Meet Me by the Fountain: An Inside History of the Mall
Hardcover
From the publisher's website:
Few places have been as nostalgized, or as maligned, as malls. Since
their birth in the 1950s, they have loomed large as temples of commerce,
the agora of the suburbs. In their prime, they proved a powerful draw
for creative thinkers such as Joan Didion, Ray Bradbury, and George
Romero, who understood the mall's appeal as both critics and consumers.
Yet today, amid the aftershocks of financial crises and a global
pandemic, as well as the rise of online retail, the dystopian husk of an
abandoned shopping center has become one of our era's defining images.

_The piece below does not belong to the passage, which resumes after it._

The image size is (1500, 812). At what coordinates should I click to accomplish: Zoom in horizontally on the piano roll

Conventional wisdom holds that the mall is dead. But what was the mall,
really? And have rumors of its demise been greatly exaggerated?

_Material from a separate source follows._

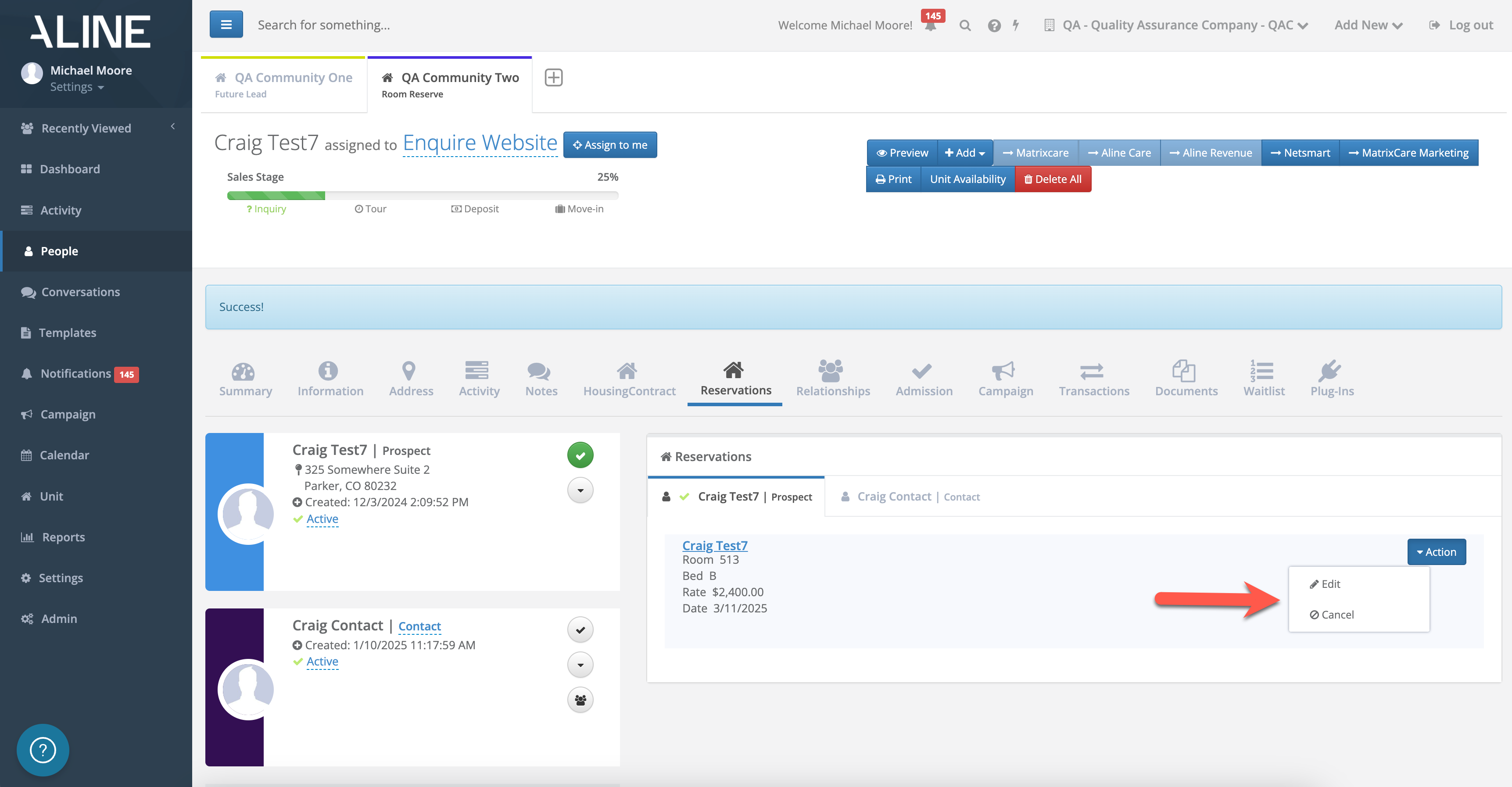Toggle checkmark circle on Craig Contact card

In her acclaimed The Design of Childhood,
Alexandra Lange uncovered the histories of toys, classrooms, and
playgrounds. She now turns her sharp eye to another subject we only think
we know. She chronicles postwar architects' and merchants' invention of
the mall, revealing how the design of these marketplaces played an
integral role in their cultural ascent. In Lange's perceptive account,
the mall becomes newly strange and rich with contradiction: Malls are
environments of both freedom and exclusion--of consumerism, but also of
community. Meet Me by the Fountain is a highly entertaining and
evocative promenade through the mall's story of rise, fall, and ongoing
reinvention, for readers of any generation.